Hazel de Kloe is a property expert who regularly blogs. Her articles are relevant and enjoyable and we hope they are of use to you. This time, she brings you some handy tips about running accidental HMOs.
An interesting occurrence happened to me earlier this month which I thought would make a great topic to write about in this month’s article. Most landlords operate standard Buy-to-Let properties in their portfolios, but some also have HMO property. In case you’re not sure what an HMO property is, let me explain. An HMO is a property which is run as a House of Multiple Occupation. The proper definition is as follows:
Your property is a House in Multiple Occupation (HMO) if both of the following apply:
- At least 3 tenants live there, forming more than 1 household
- You provide shared toilet, bathroom or kitchen facilities with other tenants
(There are actually several types of HMO, however, I won’t go into that here. The information is easy enough to obtain online or from your local authority.)
So let me explain what happened. I had a phone call from a letting agent regarding a particular property of mine. It is a 2 bedroom flat which is currently let out to 2 sharers. They are friends and are therefore not related, therefore forming 2 households. The question from the agent was whether an additional person could move in to the flat. They were the partner of one of the existing tenants and this seemed like a reasonable request. They were prepared to pay more rent due to the slight increase in wear and tear at the property.
Having HMO properties in our portfolio, as soon as I was asked, a red flag came into my mind. I immediately knew this configuration would form an HMO. I therefore rang up the local council and asked whether there were any implications under the Article 4 Direction (to do with planning permission needed) or additional licensing schemes (other than mandatory licensable HMO’s) within the borough, to which the answer was a resounding ‘No’.
The next step was to ask the mortgage company what their opinion wasof us having 3 sharers forming a more informal HMO and their resounding answer was…’No’ as well! Except that this meant we were prevented from being able to accept the tenants’ request. Not only this, but the insurance policy would’ve needed to be changed to an HMO policy too…phew!
This made me think a little. I wondered how many people were out there who had agreed to a slightly different configuration of tenants and were therefore now unwittingly operating an HMO.
If you think you are, you need to be aware of the implications and see how you can redress the situation. The most important thing you need to be able to do as a landlord is ensure the safety of your tenants, yourself and your property. Thus, it is advisable to look at which course/s of action you may need to take under these circumstances without compromising yourself, your tenants or your property.
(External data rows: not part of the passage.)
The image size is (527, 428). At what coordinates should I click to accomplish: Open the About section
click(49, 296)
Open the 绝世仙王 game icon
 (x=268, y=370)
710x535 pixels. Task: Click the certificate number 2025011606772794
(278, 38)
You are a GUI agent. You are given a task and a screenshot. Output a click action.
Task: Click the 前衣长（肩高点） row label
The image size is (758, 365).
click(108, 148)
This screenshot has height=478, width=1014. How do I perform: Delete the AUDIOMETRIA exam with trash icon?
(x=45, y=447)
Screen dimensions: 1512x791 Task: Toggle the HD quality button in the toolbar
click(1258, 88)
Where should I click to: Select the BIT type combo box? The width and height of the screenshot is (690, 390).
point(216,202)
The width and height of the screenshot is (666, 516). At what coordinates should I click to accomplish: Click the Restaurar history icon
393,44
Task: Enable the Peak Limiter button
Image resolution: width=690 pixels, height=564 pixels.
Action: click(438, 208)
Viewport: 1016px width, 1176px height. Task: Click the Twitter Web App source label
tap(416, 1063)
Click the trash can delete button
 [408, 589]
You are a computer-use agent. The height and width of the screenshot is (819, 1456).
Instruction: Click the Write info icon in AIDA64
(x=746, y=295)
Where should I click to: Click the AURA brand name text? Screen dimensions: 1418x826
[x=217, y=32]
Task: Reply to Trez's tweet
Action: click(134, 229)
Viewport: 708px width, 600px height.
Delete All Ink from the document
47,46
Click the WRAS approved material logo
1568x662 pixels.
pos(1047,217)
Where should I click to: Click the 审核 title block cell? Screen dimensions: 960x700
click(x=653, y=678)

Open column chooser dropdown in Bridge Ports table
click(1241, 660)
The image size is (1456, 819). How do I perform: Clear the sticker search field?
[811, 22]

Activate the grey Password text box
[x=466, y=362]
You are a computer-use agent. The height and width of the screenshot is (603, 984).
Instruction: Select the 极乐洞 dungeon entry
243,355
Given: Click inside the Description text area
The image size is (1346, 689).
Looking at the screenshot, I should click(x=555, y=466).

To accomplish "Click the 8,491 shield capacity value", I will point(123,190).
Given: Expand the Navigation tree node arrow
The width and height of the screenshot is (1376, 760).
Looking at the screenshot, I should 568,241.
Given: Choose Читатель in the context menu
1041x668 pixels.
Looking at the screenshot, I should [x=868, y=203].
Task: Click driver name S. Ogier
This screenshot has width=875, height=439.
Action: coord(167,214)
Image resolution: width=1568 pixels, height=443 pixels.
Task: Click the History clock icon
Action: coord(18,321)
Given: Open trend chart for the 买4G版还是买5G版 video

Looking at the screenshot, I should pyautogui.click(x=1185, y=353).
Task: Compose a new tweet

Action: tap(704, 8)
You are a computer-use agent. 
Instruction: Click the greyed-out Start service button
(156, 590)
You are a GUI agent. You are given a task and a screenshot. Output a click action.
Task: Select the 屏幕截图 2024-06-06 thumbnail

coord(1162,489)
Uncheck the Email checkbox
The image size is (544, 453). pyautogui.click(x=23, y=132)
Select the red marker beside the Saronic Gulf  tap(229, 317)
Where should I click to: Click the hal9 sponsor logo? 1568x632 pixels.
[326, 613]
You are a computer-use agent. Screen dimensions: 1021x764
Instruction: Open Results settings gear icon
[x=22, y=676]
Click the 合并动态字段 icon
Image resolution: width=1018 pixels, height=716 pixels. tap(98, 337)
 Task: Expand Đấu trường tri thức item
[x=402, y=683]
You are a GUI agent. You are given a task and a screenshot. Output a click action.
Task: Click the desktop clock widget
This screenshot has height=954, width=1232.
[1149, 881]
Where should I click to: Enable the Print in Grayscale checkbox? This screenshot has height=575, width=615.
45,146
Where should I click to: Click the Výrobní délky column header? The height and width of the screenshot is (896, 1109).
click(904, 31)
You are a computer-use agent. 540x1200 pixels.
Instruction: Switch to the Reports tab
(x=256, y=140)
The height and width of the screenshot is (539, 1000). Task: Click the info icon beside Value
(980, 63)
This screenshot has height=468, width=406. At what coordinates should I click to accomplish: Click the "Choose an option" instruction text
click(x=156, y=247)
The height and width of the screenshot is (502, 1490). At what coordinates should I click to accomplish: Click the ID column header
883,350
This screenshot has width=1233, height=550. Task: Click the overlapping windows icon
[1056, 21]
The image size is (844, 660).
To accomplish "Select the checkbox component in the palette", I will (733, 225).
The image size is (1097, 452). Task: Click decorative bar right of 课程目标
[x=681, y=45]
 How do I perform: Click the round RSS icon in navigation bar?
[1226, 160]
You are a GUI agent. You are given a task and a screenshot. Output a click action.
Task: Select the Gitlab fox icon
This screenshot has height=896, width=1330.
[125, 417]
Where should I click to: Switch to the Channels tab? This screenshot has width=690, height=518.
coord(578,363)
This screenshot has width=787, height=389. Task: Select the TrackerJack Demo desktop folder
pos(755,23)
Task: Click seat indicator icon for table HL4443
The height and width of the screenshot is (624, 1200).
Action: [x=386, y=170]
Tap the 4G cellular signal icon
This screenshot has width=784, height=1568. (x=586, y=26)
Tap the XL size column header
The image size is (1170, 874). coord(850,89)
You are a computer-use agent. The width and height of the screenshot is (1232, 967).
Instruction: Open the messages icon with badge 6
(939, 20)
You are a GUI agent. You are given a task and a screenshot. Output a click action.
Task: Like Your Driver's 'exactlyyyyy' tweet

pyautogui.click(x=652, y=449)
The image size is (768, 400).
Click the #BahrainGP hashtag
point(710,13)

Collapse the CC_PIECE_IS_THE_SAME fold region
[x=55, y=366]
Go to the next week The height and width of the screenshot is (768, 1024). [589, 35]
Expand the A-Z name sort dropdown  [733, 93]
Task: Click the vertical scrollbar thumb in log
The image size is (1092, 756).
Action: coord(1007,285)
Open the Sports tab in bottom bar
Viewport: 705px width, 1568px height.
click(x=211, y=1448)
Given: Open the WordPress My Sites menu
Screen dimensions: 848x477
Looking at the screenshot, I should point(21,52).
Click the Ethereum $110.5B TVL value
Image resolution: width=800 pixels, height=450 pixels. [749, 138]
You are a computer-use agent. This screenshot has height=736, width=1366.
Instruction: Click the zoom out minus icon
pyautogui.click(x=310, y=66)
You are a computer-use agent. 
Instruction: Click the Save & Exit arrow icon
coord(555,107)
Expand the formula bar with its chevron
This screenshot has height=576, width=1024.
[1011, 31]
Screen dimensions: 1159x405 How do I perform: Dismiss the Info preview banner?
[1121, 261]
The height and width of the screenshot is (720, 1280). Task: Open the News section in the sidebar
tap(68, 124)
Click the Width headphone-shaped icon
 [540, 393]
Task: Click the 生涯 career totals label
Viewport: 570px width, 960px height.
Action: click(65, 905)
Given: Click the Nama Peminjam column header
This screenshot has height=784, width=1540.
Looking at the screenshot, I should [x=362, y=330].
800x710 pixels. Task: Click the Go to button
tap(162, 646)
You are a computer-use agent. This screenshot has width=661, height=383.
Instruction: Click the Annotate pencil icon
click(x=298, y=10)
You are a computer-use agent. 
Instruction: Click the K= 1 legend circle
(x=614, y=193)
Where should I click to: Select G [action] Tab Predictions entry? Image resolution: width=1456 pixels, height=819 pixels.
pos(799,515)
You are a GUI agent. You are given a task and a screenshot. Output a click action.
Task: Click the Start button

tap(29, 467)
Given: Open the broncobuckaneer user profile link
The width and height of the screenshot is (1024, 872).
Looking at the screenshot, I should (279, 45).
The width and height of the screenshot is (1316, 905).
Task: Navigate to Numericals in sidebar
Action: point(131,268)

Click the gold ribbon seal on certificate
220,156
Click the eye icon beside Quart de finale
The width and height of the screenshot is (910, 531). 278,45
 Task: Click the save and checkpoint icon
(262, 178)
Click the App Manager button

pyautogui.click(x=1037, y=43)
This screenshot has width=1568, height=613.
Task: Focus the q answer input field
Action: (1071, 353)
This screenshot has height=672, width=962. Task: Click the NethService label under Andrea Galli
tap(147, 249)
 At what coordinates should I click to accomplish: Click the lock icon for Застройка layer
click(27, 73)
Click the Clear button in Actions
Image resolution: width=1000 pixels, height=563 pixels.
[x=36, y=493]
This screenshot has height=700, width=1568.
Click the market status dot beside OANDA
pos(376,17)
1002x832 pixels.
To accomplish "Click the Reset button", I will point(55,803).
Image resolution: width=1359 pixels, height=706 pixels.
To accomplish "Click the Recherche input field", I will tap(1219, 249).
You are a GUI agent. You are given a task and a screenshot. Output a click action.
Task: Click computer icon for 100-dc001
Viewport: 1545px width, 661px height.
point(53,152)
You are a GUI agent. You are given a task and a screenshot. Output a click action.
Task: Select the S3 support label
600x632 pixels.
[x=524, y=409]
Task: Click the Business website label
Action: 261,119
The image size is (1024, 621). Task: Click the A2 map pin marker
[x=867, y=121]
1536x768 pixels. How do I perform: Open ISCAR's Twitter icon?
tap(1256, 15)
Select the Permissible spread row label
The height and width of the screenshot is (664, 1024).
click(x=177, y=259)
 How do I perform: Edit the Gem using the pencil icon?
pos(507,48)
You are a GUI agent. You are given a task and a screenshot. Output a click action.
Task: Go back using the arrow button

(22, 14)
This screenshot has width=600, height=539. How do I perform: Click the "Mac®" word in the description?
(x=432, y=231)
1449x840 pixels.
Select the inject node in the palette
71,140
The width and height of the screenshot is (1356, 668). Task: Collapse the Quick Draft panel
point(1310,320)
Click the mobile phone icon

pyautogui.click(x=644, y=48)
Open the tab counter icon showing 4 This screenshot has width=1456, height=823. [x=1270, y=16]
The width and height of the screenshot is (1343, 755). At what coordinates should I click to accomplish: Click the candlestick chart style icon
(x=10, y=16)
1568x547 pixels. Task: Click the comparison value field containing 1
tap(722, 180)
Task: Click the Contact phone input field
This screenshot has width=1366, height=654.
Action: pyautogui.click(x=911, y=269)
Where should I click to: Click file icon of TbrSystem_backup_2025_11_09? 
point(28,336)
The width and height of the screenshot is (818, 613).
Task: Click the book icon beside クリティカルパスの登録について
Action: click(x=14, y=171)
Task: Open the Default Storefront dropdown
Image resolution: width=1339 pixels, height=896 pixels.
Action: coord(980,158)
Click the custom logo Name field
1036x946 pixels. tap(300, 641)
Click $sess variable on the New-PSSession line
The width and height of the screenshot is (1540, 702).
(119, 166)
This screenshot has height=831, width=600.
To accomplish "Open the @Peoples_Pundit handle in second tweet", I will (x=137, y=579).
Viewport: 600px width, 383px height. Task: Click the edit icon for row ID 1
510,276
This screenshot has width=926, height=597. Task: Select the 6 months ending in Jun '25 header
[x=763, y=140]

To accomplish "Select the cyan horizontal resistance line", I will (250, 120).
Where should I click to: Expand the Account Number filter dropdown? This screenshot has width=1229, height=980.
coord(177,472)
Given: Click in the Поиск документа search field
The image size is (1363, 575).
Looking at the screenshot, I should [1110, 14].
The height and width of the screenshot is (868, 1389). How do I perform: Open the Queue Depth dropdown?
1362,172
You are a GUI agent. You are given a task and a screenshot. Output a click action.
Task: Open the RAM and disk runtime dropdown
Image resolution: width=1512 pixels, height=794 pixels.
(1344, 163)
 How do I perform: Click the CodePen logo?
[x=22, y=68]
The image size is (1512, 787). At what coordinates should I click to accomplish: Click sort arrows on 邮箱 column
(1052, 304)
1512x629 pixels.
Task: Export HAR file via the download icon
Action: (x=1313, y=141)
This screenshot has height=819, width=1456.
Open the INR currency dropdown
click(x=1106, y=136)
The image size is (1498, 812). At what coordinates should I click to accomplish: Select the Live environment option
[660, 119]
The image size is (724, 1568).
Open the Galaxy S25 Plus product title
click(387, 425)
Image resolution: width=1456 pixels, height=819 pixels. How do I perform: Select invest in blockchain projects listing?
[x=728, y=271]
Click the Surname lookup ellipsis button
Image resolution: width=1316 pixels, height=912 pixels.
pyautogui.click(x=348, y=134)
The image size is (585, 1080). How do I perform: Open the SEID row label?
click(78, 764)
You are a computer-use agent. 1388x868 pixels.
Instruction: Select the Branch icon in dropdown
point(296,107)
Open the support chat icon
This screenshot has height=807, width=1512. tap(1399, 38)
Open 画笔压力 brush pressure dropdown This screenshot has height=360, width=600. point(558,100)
At the end of the day, it is your responsibility to know who is occupying your property. I have known instances where people just happen to ‘move in’ and the lead tenant doesn’t tell anyone. If this occurs and the property ends up being an HMO, then you must take the relevant action.
When I mentioned these salient points to the letting agent, even she hadn’t realised the implications! It is therefore wise to know who is allowed to be living and who is actually living in your property and keep ahead of the game in case this happens to you.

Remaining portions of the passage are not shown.